By refusing to be either a cheerleader or a relentless critic, the President confuses his opponents and the press alike.

By Nathan Pippenger

It’s great that The Washington Post is covering the revealing uproar over President Obama’s remarks at yesterday’s National Prayer Breakfast, but a little clarification is in order. First, some background: Obama is under fire for taking the occasion to remind guests that violence and extremism are “not unique to one group or one religion.” “And lest we get on our high horse and think this is unique to some other place,” Obama warned, “remember that during the Crusades and the Inquisition, people committed terrible deeds in the name of Christ. In our home country, slavery and Jim Crow all too often was justified in the name of Christ.” This reminder infuriated Republicans like former Virginia Governor Jim Gilmore, who snorted: “The President’s comments this morning at the prayer breakfast are the most offensive I’ve ever heard a president make in my lifetime.” Drawing on this mini-controversy for a snappy lede, the Post’s story opens: “President Obama has never been one to go easy on America.” Oof. Things don’t improve after that inauspicious start: “As a new president, he dismissed the idea of American exceptionalism, noting that Greeks think their country is special, too. He labeled the Bush-era interrogation practices, euphemistically called ‘harsh’ for years, as torture. America, he has suggested, has much to answer given its history in Latin America and the Middle East.”
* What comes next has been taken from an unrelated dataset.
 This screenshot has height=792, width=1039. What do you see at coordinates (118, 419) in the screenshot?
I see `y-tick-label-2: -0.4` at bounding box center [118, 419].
Partisan fuming from a GOP B-lister isn’t worth a close read, but the Post’s interpretation of this argument deserves a closer look. Its baldly false opening claim, that Obama has “dismissed the idea of American exceptionalism,” is contradicted several paragraphs later by the admission that “Obama has argued that United States is exceptional, or at least has an exceptional role to play in the world given its military power and political traditions.” Sometimes the inconsistencies are packed even more tightly: In the course of a single sentence, the piece admits that “harsh” is a euphemism for torture, while nonetheless suggesting that it’s unduly severe of Obama to drop that euphemism and call torture by its name. Well, which is it?

This confusion is, if nothing else, an instructive example of how American exceptionalism is a concept endlessly twisted and abused. The Post’s struggle with the idea is partly a result of its too-clever take on the controversy, and partly a result of forced even-handedness: Every instance of Obama’s reflection on the idea has to be paired with the silly reactions of conservative critics. In that way, simple acknowledgments of fact—like admitting the United States’ role in the 1953 overthrow of Iran’s Prime Minister—are labeled as “admissions of fault” that give reasonable cause for complaint.
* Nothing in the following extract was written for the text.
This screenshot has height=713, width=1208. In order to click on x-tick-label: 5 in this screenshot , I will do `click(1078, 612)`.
Why, the reader is led to wonder, is the President so full of loathing? A brief clue is given: “Obama has argued that United States is exceptional because it responds to its citizens’ frank assessments of whether it lives up to its core values.” Yes, “Obama has argued” this, but his argument is not nearly as novel as the story implies. Treating it that way sets up the suggestion that the President harbors a strange, revisionist notion of exceptionalism: “But he has always argued that straying from those [core American] values, as he believes happened during the George W. Bush Administration, weakens the United States.”
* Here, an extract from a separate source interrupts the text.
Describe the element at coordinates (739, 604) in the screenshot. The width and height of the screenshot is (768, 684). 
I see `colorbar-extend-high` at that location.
This leaves us with a few alternatives. First, either Obama doesn’t believe in exceptionalism, or he does. The article makes both claims, but eventually admits the latter is true. In that case, Obama believes that America has a) exceptional values and b) an exceptional role to play in the world. His conservative critics would say the same thing. But unlike those critics, Obama has drawn a reasonable conclusion from those beliefs: If America is special because of its values and its unique role on the world stage, then betraying those values and abusing that role amount to undermining the very things that make America special. I suppose if you disagree with Obama’s reasoning, you could argue that America’s values are what make it special, but even so, it doesn’t matter when we betray them. In other words: Our values make us exceptional, but if we abandon them we’re still exceptional. That doesn’t make any sense. I doubt most of Obama’s critics—who are pushing this line for crudely partisan reasons—have given the topic much thought. Fine. The GOP can be as confused as it wants about American exceptionalism. But does the Washington Post have to be?